### GIVEN TASK
In the rows below, take the part that opens with the line containing "Where should I" and closes with the line containing "pyautogui.click(x=781, y=775)". Write it out again with "badge" replaced by "label", keeping everything else the same and leaving out the picture.

### RAW DATA
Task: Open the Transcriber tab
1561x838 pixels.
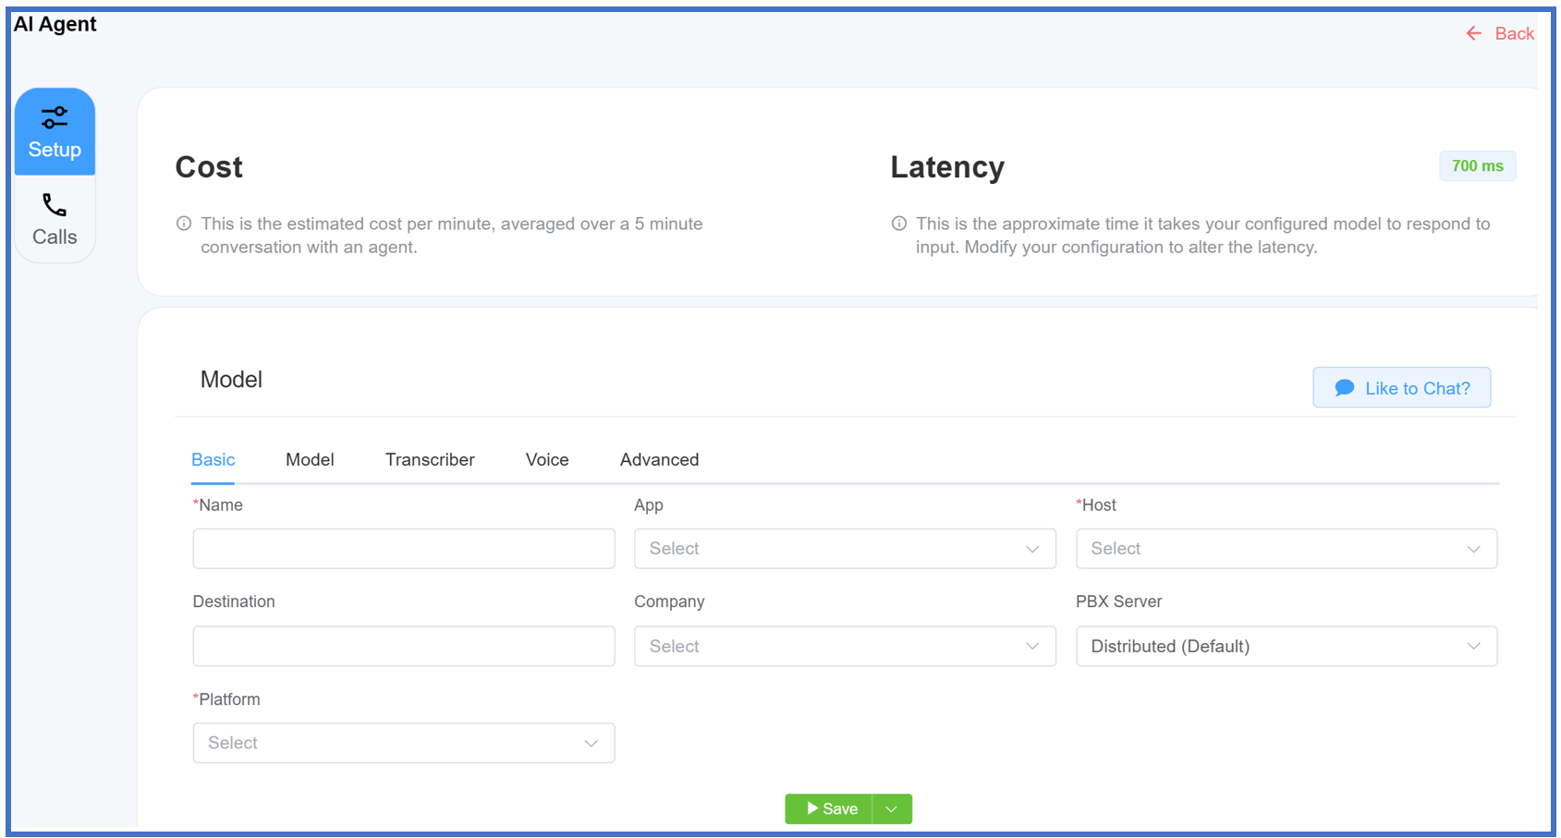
...
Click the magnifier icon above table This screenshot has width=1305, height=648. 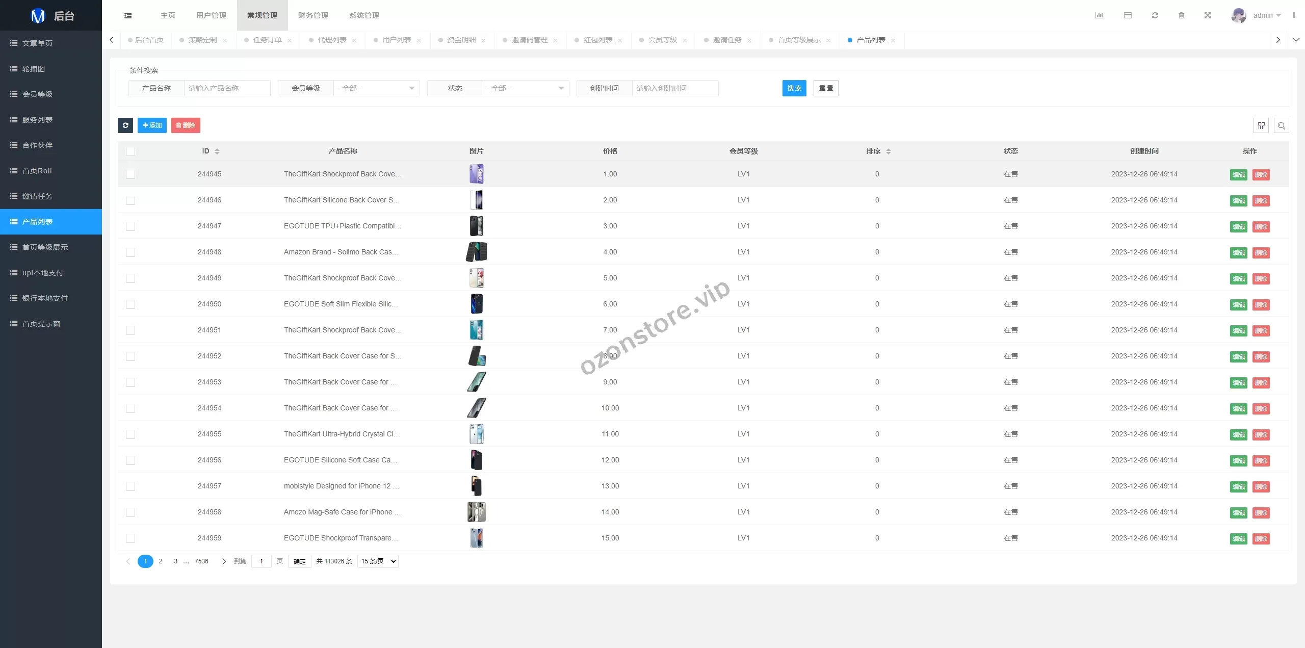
...
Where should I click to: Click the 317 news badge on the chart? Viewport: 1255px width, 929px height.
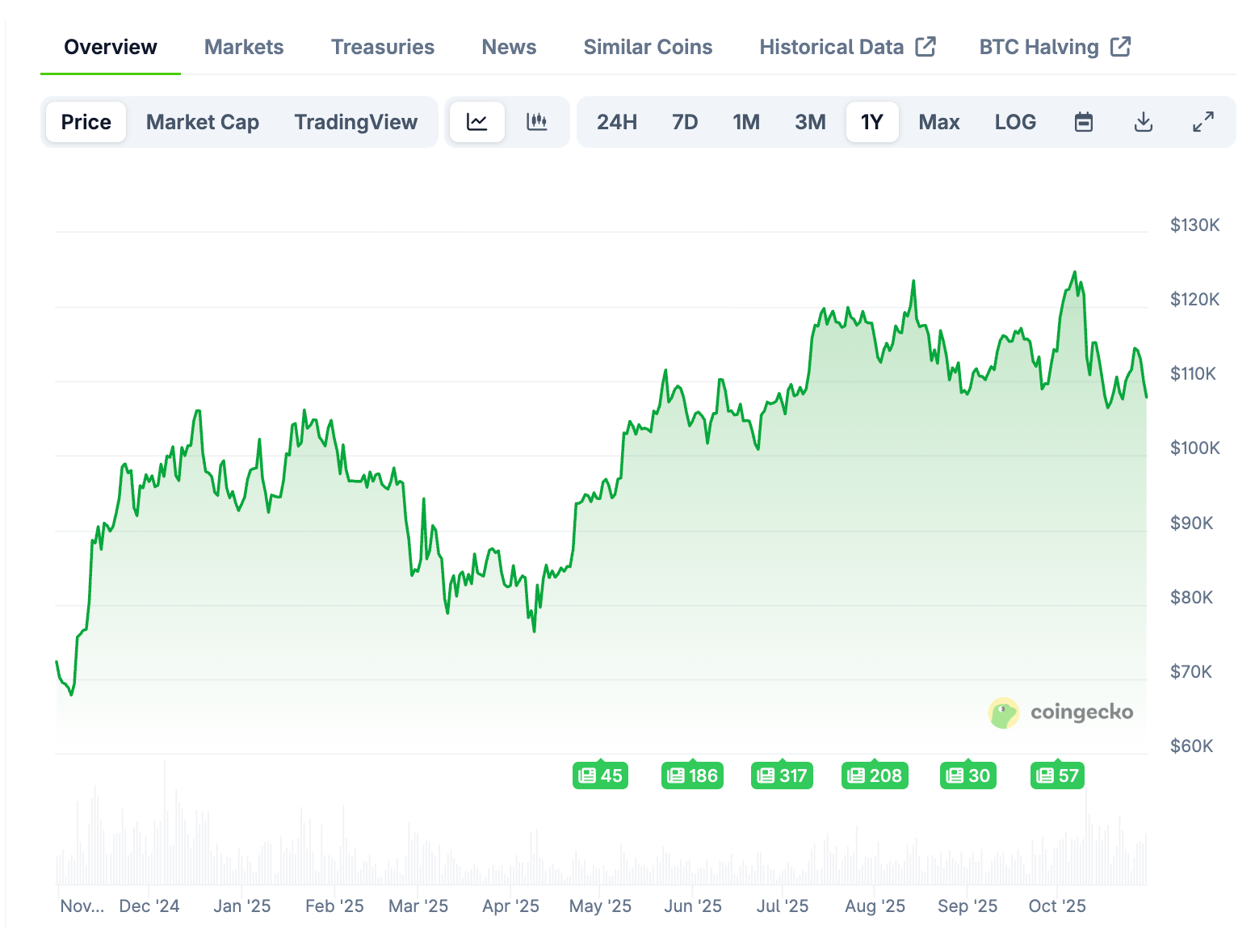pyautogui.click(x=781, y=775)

### SOLUTION FOR THIS PROBLEM
Where should I click to: Click the 317 news label on the chart? Viewport: 1255px width, 929px height.
pyautogui.click(x=781, y=775)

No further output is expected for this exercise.